_EXTRACTED MATERIAL_
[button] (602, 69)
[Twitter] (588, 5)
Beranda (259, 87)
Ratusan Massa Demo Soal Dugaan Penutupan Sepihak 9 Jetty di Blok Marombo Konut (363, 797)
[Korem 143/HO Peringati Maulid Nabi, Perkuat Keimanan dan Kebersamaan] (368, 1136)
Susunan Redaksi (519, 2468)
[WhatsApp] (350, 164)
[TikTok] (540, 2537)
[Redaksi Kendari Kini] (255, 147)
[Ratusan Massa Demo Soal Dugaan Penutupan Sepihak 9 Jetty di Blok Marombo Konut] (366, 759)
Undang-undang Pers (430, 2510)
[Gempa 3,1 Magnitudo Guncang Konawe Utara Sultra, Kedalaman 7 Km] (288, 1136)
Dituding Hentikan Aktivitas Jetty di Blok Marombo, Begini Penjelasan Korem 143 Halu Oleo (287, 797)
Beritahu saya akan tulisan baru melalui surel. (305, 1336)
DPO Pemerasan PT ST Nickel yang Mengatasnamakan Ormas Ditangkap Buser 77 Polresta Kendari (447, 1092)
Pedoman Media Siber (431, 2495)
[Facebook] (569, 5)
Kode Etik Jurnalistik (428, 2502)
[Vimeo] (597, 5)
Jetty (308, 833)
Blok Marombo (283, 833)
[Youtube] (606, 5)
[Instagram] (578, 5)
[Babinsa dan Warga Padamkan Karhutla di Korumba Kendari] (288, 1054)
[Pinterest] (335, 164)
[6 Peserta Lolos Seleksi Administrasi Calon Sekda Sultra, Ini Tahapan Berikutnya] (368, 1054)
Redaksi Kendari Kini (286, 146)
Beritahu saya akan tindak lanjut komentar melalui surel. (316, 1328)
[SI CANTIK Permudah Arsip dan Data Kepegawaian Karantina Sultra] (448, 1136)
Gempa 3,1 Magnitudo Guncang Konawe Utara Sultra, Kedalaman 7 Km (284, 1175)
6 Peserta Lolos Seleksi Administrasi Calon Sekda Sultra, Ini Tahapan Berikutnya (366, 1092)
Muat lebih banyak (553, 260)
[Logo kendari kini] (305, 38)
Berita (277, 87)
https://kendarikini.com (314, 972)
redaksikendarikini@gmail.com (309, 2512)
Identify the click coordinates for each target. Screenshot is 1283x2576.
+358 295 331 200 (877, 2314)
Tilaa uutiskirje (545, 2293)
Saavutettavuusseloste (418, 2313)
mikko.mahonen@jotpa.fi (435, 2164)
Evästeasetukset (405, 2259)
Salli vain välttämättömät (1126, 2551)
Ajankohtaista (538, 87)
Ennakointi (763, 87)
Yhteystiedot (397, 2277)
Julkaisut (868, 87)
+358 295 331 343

_WORK ORDER_
Nothing beyond the lines from the start of the entries through the line with "Dituding Hentikan Aktivitas" should appear. Repeat those lines exactly, both ends included.

_OUTPUT FOR THIS EXERCISE_
[button] (602, 69)
[Twitter] (588, 5)
Beranda (259, 87)
Ratusan Massa Demo Soal Dugaan Penutupan Sepihak 9 Jetty di Blok Marombo Konut (363, 797)
[Korem 143/HO Peringati Maulid Nabi, Perkuat Keimanan dan Kebersamaan] (368, 1136)
Susunan Redaksi (519, 2468)
[WhatsApp] (350, 164)
[TikTok] (540, 2537)
[Redaksi Kendari Kini] (255, 147)
[Ratusan Massa Demo Soal Dugaan Penutupan Sepihak 9 Jetty di Blok Marombo Konut] (366, 759)
Undang-undang Pers (430, 2510)
[Gempa 3,1 Magnitudo Guncang Konawe Utara Sultra, Kedalaman 7 Km] (288, 1136)
Dituding Hentikan Aktivitas Jetty di Blok Marombo, Begini Penjelasan Korem 143 Halu Oleo (287, 797)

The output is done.